A backdrop to the vibrant seawall waterfront, Pendrell contributes critical purpose-built rentals to the West End – one of Vancouver’s most densely populated neighbourhoods.
Similar in scale to buildings from the 1950s-1970s, Pendrell’s design is split into two blocks, animated with traditional West End architectural elements including concrete construction, ribbon windows and landscaped setbacks. A unifying steel frame ties these elements together, recalling cargo ships anchored in the nearby harbour. The frame geometry is further punctuated with wooden-slatted privacy screens.
The development has been designed to reduce impact on private views and minimize shadowing on public open space. View corridors to neighbouring parks are carefully preserved, and the western block shifts visibly to the south, maintaining the northern neighbour’s panoramic English Bay views.
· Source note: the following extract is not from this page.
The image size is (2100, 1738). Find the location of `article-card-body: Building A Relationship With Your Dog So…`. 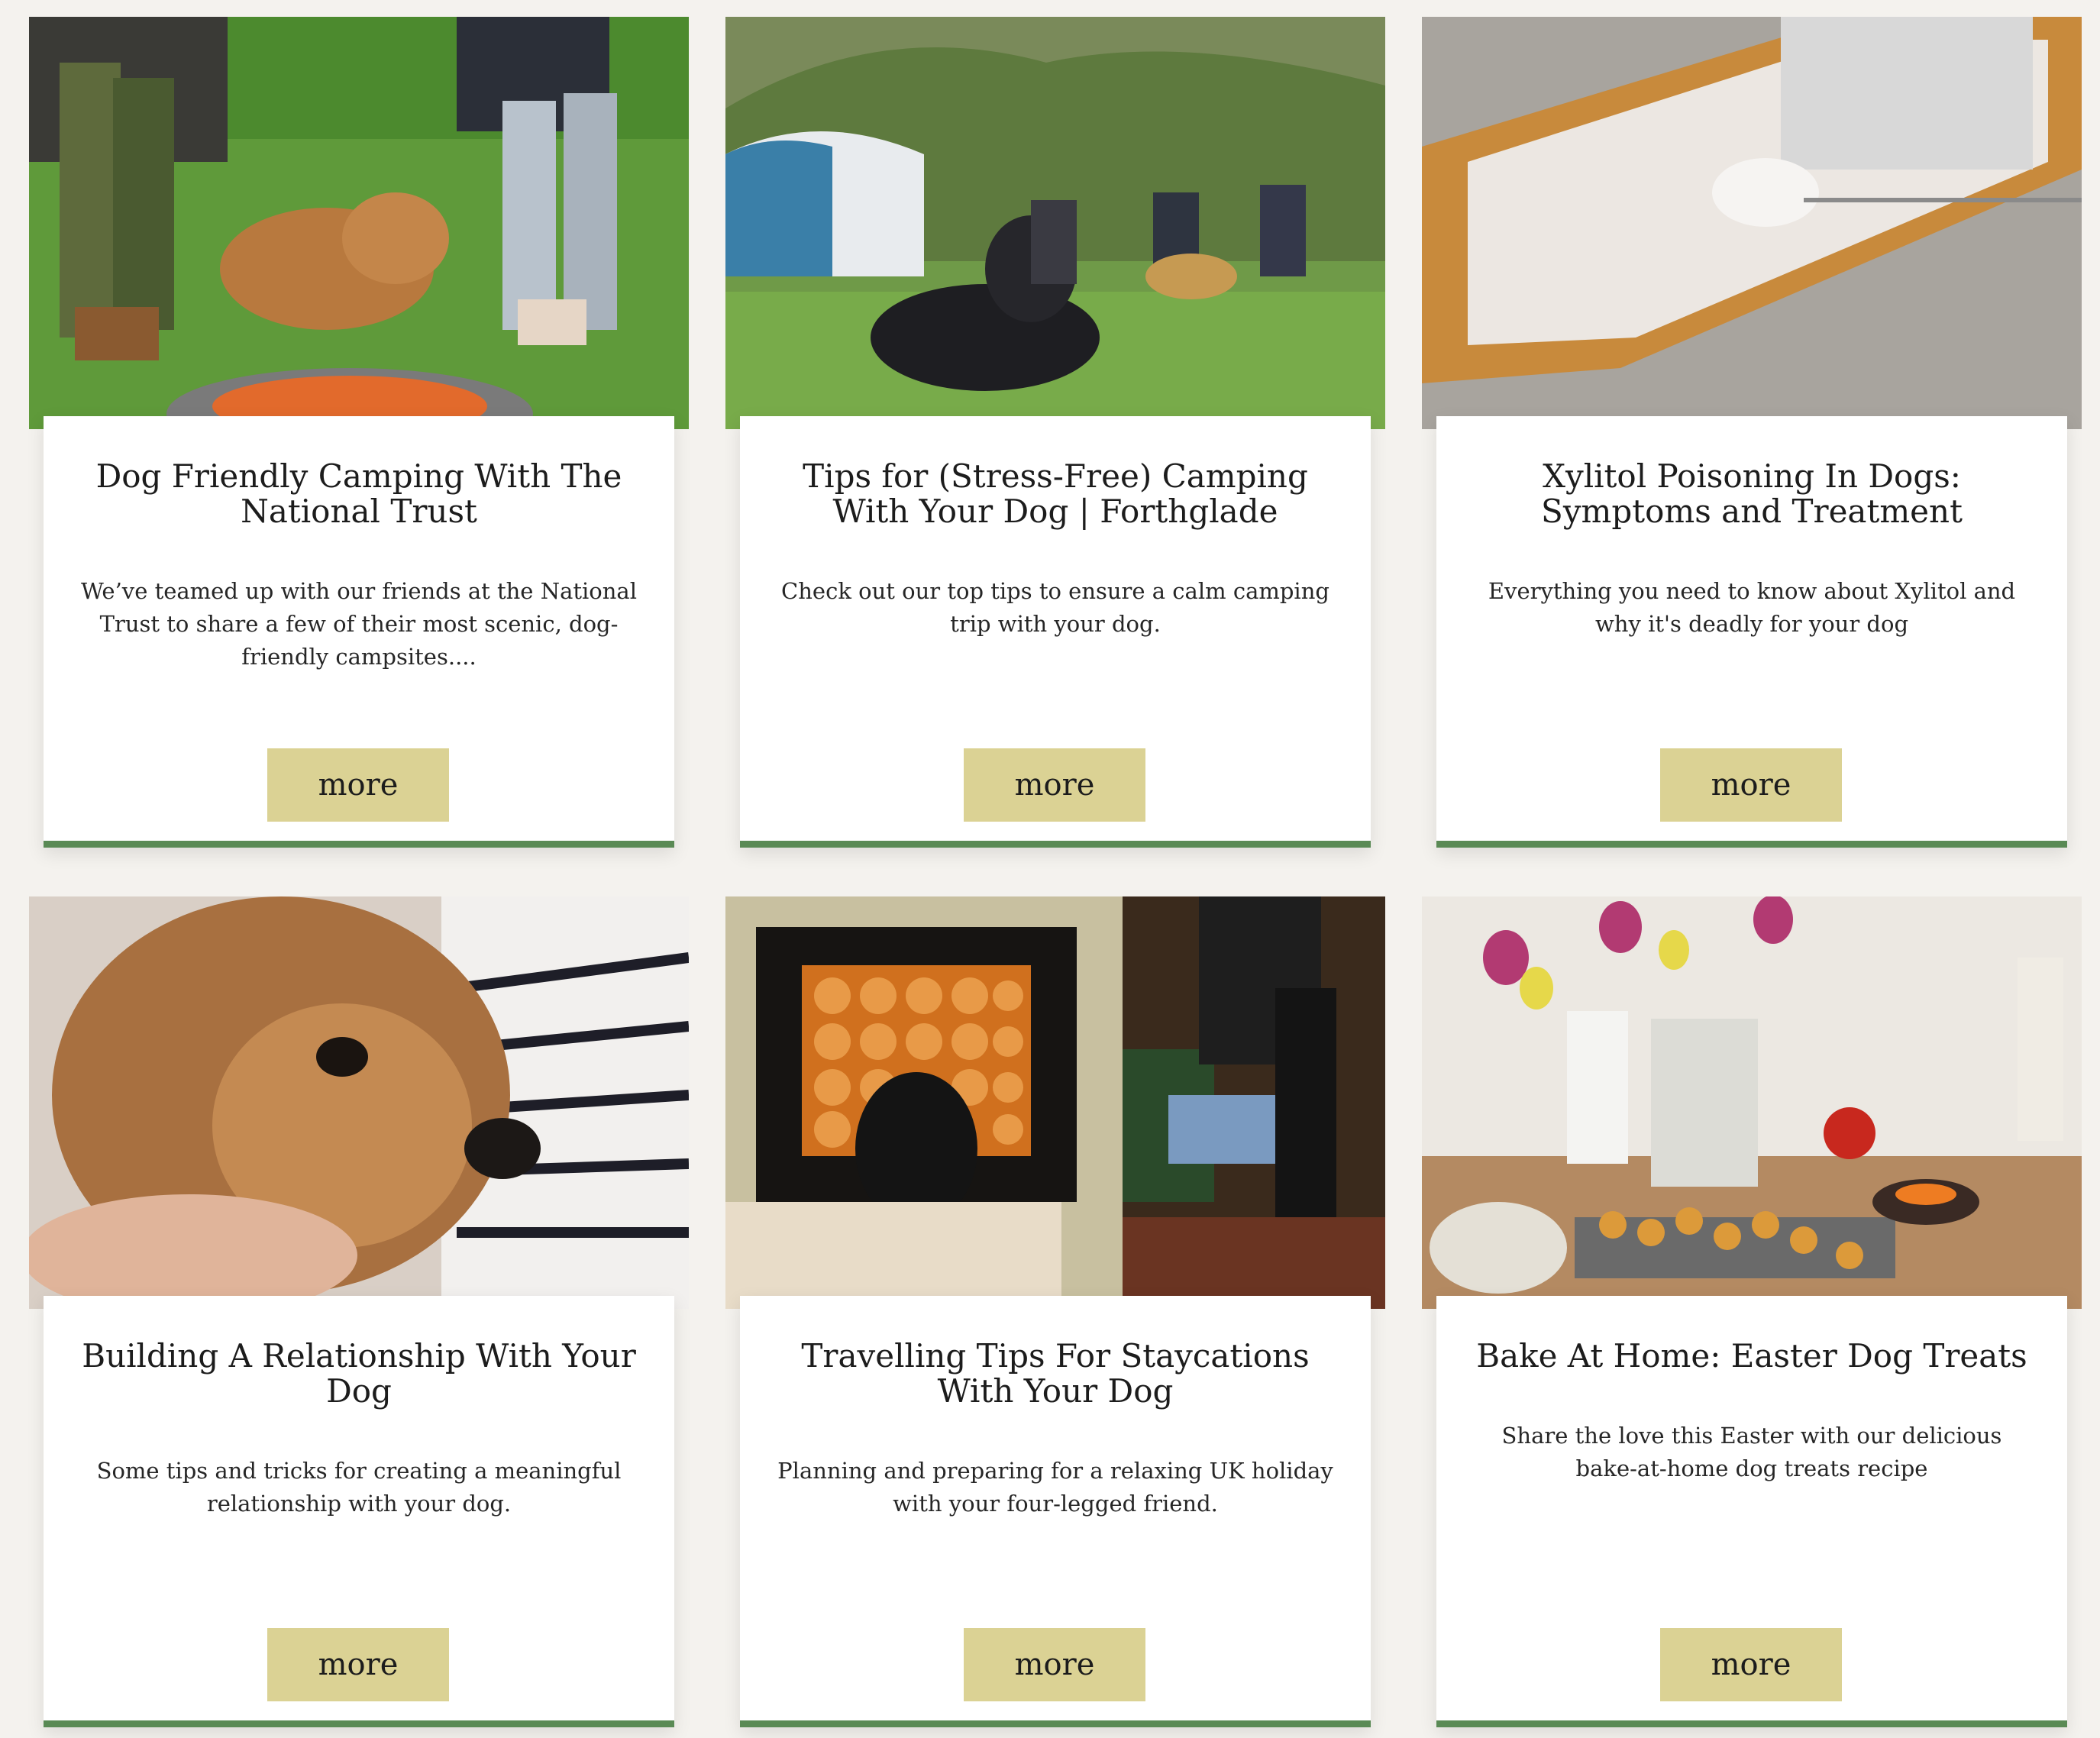

article-card-body: Building A Relationship With Your Dog So… is located at coordinates (359, 1512).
Providing a distinctive frontage and visual extension of public realm, ground-level landscaping includes a distinctive laneway activation to provide beach access and car share to residents. A Japanese Zen Garden reinterprets the traditional West End garden with an Asian influence, complementing the clean, modern aesthetic of the architecture. A public art piece, “Still Standing” by Samuel Roy-Bois, evokes cedar shake cottages that populated the area 100 years ago.
Fulfilling an important social sustainability objective in a rental-heavy, low-vacancy neighbourhood, Pendrell introduces 173 new market rental units with 26 units secured as affordable rentals. The unit mix ranges from studio to three-bedroom apartments; approximately half of all units comprising family-sized, two- or three-bedroom units.
The roof terrace’s shared amenity provides urban agriculture, encouraging food security and reducing the ecological footprint in a social, sustainable space. Pendrell also establishes an innovative district energy node as the primary, sustainable energy source for a new hot water network, designed to grow with demand.